Rules around privacy should be the building blocks of any machine learning algorithms operating in this space, and by balancing these with open-source data sharing, we can safely achieve a compromise where speech recognition becomes more inclusive.

If we all want to be able to ride this ‘pivot to audio’ wave then we need the technology to truly be inclusive for all. This is in no small part due to the lack of understanding around the diversity of voices required for speech recognition models to be effective. ASR companies are striving to combat these problems, such as the creation of algorithms which do not require all datasets to be labelled: massively increasing the number of sources data can be pulled from and thus the diversity of the data.

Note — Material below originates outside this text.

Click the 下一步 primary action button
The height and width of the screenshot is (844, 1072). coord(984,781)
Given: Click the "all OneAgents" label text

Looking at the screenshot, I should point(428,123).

If the companies operating in this space dedicate more time to including all voices, the impact will be enormous and not just for altruistic reasons – for their bottom lines too.

The pivot to audio is an exciting chapter in tech and society, but we need to ensure every voice is of equal value. We all know how frustrating it can be to increasingly have to raise your voice at Alexa in the hopes that somehow, if you just speak a little louder, it’ll finally understand you. Let’s make it possible that everyone is understood no matter what.

David Keene is CMO of Speechmatics, he has an extensive track record in B2B SaaS, fintech, and the cloud, and has held several senior roles for global B2B software and service vendors such as Google, Salesforce, and SAP to agile scale-ups such as Deloitte Fast 50 ecommerce marketplace.